On the way home I noticed a garden full of statues of the Buddha -
I thought about that
Friday, February 29, 2008
Tonight, the task in hand for me is to listen to and not be afraid of the silence, you know how it is . . . ?
Granny says, these modern women they don't know what they want any more
Thursday, February 28, 2008
walker
blood stains on a pavement in the shape of a palm tree . . .
A mood of timidity and exhaustion here, tangible in the air, giving the end of the week a slight holiday feel at 7.43am, an expectation of free days to come perhaps?

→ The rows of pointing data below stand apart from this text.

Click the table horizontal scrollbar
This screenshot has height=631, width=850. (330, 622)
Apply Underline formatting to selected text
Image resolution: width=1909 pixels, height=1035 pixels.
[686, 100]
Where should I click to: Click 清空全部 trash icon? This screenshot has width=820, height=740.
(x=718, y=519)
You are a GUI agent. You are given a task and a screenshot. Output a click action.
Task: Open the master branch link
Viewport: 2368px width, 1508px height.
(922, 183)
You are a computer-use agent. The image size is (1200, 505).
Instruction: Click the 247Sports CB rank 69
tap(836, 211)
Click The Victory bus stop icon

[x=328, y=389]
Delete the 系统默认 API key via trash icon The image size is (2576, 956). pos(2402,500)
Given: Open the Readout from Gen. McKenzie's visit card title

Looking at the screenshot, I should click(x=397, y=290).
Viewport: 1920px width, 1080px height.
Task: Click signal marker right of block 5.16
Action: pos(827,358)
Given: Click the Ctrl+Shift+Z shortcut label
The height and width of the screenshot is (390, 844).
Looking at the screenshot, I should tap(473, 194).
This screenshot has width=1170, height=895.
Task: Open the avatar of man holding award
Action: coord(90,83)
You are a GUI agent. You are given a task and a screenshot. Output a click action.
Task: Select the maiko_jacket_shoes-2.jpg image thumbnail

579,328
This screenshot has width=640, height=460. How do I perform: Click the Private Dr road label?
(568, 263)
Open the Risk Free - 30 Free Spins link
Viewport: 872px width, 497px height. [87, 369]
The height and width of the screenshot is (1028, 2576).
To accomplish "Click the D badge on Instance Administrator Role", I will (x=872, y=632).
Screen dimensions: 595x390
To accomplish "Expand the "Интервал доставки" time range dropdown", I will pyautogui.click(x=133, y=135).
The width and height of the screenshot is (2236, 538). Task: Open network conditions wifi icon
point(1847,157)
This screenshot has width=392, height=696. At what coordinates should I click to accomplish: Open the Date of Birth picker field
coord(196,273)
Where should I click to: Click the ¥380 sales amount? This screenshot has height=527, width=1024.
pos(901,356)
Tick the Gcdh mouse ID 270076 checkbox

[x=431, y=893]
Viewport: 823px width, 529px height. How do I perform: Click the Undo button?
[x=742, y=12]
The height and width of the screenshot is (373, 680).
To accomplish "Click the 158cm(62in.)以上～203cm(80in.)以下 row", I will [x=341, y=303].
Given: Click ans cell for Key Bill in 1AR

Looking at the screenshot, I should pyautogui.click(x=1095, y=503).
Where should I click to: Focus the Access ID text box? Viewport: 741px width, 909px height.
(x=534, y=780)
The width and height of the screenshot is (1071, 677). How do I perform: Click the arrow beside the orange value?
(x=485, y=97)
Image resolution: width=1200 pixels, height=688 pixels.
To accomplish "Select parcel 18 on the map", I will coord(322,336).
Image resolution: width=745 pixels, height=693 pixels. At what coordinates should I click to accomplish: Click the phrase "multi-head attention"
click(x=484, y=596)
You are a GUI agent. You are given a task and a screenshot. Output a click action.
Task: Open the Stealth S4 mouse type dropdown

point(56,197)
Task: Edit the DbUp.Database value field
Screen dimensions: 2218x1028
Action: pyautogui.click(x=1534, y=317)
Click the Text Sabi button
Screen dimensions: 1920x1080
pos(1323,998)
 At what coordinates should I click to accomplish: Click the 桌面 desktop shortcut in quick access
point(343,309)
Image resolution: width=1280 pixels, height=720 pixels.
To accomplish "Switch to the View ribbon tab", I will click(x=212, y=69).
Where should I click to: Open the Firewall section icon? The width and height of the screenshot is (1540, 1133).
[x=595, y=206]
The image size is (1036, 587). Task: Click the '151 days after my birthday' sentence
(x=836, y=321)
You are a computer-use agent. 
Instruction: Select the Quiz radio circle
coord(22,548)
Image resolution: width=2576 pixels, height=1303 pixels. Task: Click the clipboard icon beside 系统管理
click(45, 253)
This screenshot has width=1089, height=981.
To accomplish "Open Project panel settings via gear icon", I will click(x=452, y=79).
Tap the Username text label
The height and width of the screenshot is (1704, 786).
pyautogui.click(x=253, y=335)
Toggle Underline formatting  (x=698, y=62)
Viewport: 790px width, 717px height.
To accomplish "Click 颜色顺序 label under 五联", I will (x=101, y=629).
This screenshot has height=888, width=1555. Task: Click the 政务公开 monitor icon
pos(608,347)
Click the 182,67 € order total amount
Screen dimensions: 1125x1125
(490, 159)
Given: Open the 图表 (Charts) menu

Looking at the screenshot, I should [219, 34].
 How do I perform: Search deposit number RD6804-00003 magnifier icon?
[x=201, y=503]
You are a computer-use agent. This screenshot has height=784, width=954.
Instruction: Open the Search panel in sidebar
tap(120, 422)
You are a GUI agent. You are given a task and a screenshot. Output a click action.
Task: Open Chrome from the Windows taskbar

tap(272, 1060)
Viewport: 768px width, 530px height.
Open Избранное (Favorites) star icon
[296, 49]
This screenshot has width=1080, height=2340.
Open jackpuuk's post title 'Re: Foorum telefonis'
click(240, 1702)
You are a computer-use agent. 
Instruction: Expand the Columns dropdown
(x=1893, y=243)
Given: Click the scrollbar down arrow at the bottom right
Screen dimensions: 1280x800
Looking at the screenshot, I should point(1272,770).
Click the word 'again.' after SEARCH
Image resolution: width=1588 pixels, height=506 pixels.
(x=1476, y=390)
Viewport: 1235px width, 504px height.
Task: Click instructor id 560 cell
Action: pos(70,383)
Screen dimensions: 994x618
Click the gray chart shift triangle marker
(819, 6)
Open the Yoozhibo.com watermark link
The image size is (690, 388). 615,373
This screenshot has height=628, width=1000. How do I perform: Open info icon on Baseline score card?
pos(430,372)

Thursday, February 14, 2008
rancour
sat next to some fat, stinking, grouchy nobo-daddy on the X68 southbound, who gazed ahead of himself with eyes open but asleep, like a crocodile's lids hypnotizing the ready dead and guzzling down chain slurps of isotonic sugar drink whilst refusing to look either to his left or right -
tall woman by St Paul's whose botox face was falling apart – she was epitome of the proverbial mutton, though somewhat surprisingly she was stepping out fast paced through the thronging masses on their way to work, yet she must have been at least 110 years old – or maybe the chemical mask misled me?
7/2/08
a ball of nasty barbed pain (heartache) sits in me, right in the guts of me, that I wish I could cough up, expel readily like an owl removes the bones and matted fur of all the prey its eaten in a succinct little pellet of internal refuse, watch it shoot from me and sit there on the pavement so I could laugh at it and dance around it, out of me, gone, eradicated – but, no of course, it's here for the duration – ba boom!
Tuesday, January 29, 2008
taking the place of sleep is the cold wide-awake deliriums whereby I listen to the house whilst my body freezes beneath the blankets - i dream fitfully of the wild west and Arthur Conan-Doyle entering thehouse with a bloodhound but not telling me what he's looking for - saying cheerio with a big smile as he walks into the cupboard under the stairs never to be seen again
sit on the edge of the bath like some steaming drunk and pine for the woman i love so far away - some blues - gut wrenching, kicked there by the sweeping suddeness of it - who are we if we don't exist for love?
Monday, January 28, 2008
at work i spend time off-loading out-of-date files that can't be kept longer than 7 years in light of Data Protection Act strange to be putting evidence of lives away into plastic bags; watching histories depart ready for the shredder - could almost hear them calling out 'no' echoing all the way donw to the hard bumpat the bottom of the bag
in that dusty backroom I feel like Bukowski's factotum carrying some burden of work and displacement and wonder (I mean a kind of existential wonder- questions and shake-of-the-head realisations) - maybe I'm in my post cage and need to put pictures up to brighten my imagination
Thursday, January 24, 2008
Red kites in the sunset
The bookseller in birmingham provides me with a free magazine & a tempting offer & I accept the free magazine full of reviews of literature & books & I sit reading it & imagining one day i'll create something like that; something that people admire, something filled with beauty
I hit london at rush hour & immediately feel utterly lost in the fight, the haste, - my head aches within minutes - I forgot I was awake at 5am - I long for the solace of the woman I love, the companionship even when she dislikes me is my treasure & my faith; but she is a world away in a place where the hills are painted ladies of grace, patchwork Annies
I watch a woman on the bus drawing in a sketch book; blue & green coloured patterns
Funny then that a drunk old duffer with grey dreads should stumble on the kerb edge and flail forward smacking his lip on the concrete mashed up, & when I offer him a tissue to clean it he starts rail & rant & leaves a glance hanging in the air between us - one more try with the tissue & he shrugs it off & starts to shout at my departing figure shrinking away in the lamplight
Wednesday, January 23, 2008
first night blues
What animal was that before dawn, wailing beneath my bedroom window, bringing up the sun?
Truth is the carpets are filthy and the more I look the more I realize I don’t think they’ll ever come clean – what’s worse is that the stains are sinister: wine or blood?